HMRC also argued that all that was needed for an FE to exist was for Hastings’ human and technical resources to provide Advantage with a framework comprising all that was necessary for the ‘customer facing’ side of the UK business – revealing HMRC’s actual mind-set that UK tax should be applied where there are sales to UK consumers. Seemingly, where this isn’t the case, HMRC consider UK tax is being avoided. HMRC contended that although the place of supply rules are usually to be applied in sequential order, doing so in this case would potentially lead to distortion of competition and therefore if Advantage was operating through an FE in the UK, that FE should take precedence over its BE in Gibraltar. It has always been thought that the FE rule would override the BE rule in exceptional cases only. However, HMRC relied on cases, such as the DFDS case C-260/95 to argue that the FE rule should override the BE rule because:
- VAT must be applied in a manner as far as possible in harmony with the actual economic situation and be charged at the place of consumption; and
- otherwise there could be a distortion of competition, i.e. a company with a non-EU BE could avoid establishment in the UK in order to gain a tax advantage.
These arguments are broad and cast doubt over the extent to which businesses can rely on the primacy of the BE rule. In fact, perhaps HMRC will soon want to see that the FE rule overrides the BE rule as long as an FE can be found in the same jurisdiction as the consumer!
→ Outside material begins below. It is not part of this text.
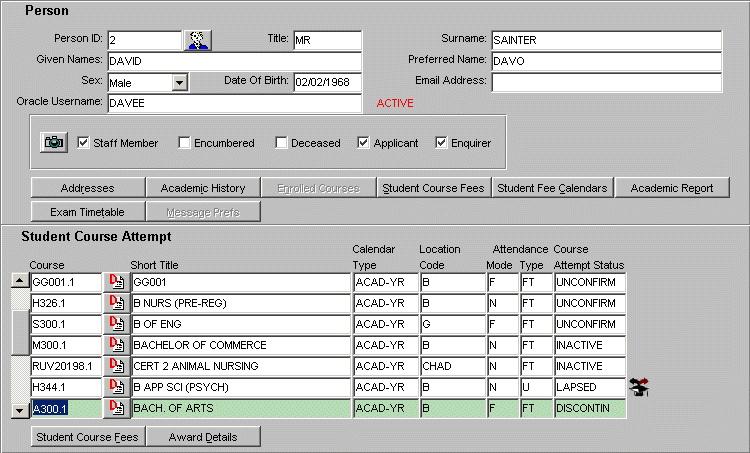Viewport: 750px width, 453px height.
Task: Click the Student Fee Calendars button
Action: tap(552, 188)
Luckily, the FTT concluded in Hastings that ‘it is clearly not envisaged that the resources of an entity comprise a FE of another legal (albeit related) entity as a result of the provision of service under commercially agreed contractual arrangements where, in fact, each entity operates a separate business with its own commercial imperatives and financial risk taking’. The fact that the two businesses were mutually dependant on each other did not detract from that. Hastings was not an FE of Advantage, Hastings was supplying to Advantage at its BE in Gibraltar and so Hastings’ UK input tax relating to those supplies was recoverable from HMRC.
The Amended Order
Unsurprisingly, the benefits of the FTT ruling for the insurance sector are now lost. HMRC chose to avoid a costly appeal to the UTT and instead the Government enacted the Amended Order to counter such arrangements. Insurance intermediaries that provide intermediary services to non-EU insurance companies in respect of insurance ultimately provided to a UK customer base will no longer be able to recover input VAT attributable to their supply of services to the non-EU insurance company. However, the order should still apply if the insured belongs outside the UK.
The Amended Order achieves this by restricting application of the Order for insurance companies to circumstances where the insured belongs outside of the United Kingdom – completely side stepping (replacing?) the place of supply rules and going straight to what HMRC were probably always trying to achieve and what is clearly becoming the norm in the tax world: consumer-based taxation.